George Washington Papers

To George Washington from Richard Henry Lee, 14 February 1785

From Richard Henry Lee

New York feby 14th 1785

Dear Sir,

In reply to your favor of december the 14th I had the honor to write to you from Trenton, and I mentioned an enclosed letter from you for the Marquis Fayette, which coming to hand after the Marquis had sailed, I wished to know your pleasure, whether I should forward it to France or return it to you—I have not been honored with your commands upon that point.1 Soon after my arrival in this city, I sent you one of the few pamphlets addressed to the President of Congress by Doctor Price—it will give me pleasure to know that you have received it.2 The commissioners for treating with the western Indians did yesterday present to Congress the Treaty that they have made with the Wyandots, Delawares &c. A copy of the Treaty I have now the honor to enclose you. The Shawanese, you observe, are not there—it seems that persons, disaffected to us, prevented them from meeting the Commissioners.3

The Wyandots being stated as their superiors, may perhaps prevent any mischief from the Shawanese not being included in this Treaty—Another Treaty will be held with the more Southern Indians in the spring or first of the Summer—The policy, seems to be a good one, of enclosing as it were, the Indian nations within our acknowledged territory—It will probably tend to civilize them sooner, and by preventing intrigues with them, render them more certainly our friends.

The Court of Spain has appointed Mr Gardoque their Chargé des affairs to the United States, and we have reason soon to expect his arrival—We are to apprehend a very firm ostensible demand from him, of the exclusive navigation of the Mississippi. His secret orders touching an Ulterior agreement may be another thing.4

Time and wise negotiation will unfold this very important matter, and I hope may secure to the U.S. and those Individual States concerned, the great advantages that will be derived from a free navigation of that river.

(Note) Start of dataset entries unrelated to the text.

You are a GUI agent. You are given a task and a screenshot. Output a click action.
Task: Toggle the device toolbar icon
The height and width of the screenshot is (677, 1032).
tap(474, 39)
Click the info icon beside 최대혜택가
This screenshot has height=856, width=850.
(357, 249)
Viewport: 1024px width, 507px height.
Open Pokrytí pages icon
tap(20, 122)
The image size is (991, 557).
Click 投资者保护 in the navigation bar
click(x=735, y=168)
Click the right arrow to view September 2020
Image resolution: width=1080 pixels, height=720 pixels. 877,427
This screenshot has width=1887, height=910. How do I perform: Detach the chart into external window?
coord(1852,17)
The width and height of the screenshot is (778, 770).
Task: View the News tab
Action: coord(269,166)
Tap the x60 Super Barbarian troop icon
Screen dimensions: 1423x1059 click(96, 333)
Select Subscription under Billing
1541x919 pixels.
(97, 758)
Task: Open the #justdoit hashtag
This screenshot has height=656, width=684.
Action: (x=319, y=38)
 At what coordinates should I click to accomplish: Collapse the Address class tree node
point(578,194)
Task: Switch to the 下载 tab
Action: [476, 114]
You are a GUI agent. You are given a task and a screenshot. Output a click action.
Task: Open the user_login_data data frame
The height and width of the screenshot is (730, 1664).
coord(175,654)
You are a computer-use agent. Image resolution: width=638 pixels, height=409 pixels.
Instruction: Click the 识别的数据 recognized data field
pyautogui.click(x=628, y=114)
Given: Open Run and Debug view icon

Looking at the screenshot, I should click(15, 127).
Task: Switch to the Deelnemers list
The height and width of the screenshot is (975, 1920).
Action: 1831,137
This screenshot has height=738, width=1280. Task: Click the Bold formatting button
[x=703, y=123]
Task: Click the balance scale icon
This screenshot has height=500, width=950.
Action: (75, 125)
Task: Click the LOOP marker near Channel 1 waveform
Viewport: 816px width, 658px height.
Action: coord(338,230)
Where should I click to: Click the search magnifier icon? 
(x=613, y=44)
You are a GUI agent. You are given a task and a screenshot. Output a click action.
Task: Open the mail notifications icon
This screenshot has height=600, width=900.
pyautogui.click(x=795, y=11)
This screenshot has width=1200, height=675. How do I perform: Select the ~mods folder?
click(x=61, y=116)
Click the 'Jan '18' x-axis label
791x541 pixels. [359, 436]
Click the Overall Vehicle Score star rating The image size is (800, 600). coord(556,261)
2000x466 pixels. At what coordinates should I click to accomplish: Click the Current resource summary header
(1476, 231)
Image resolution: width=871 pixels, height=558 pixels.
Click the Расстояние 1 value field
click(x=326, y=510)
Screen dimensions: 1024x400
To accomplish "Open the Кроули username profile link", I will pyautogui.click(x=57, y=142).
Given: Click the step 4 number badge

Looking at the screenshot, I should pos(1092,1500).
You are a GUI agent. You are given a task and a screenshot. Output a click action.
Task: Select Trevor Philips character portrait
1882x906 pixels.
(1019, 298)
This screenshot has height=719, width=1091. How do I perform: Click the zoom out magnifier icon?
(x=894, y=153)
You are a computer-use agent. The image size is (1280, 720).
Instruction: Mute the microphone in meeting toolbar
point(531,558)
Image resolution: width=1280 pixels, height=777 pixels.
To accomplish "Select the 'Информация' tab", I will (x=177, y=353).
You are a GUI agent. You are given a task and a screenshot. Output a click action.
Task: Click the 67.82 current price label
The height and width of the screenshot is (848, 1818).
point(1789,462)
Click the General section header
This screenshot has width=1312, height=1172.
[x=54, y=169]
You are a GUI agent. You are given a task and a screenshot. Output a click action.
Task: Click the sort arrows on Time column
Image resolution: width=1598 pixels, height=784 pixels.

My respects, if you please, to your Lady, whose health I hope is perfectly reestablished. I have the honor to be, with the truest respect and esteem, Sir your most obedient and very humble servant

Richard Henry Lee

P.S. I was honored with your favor of the 8th of feby with its enclosures after the above letter was written—I will shortly reply to its contents, and your letter for the Marquis shall be forwarded to France. R.H. Lee


1For a discussion of the letter to Lafayette, see Lee to GW, 26 Dec. 1784, n.2. See also GW’s letter to Lee of 8 February.

4Diego Maria de Gardoqui (1735–1798), who had been the Spanish consul in London, was made chargé d’affaires in the United States in the fall of 1784 and arrived in Philadelphia in June 1785.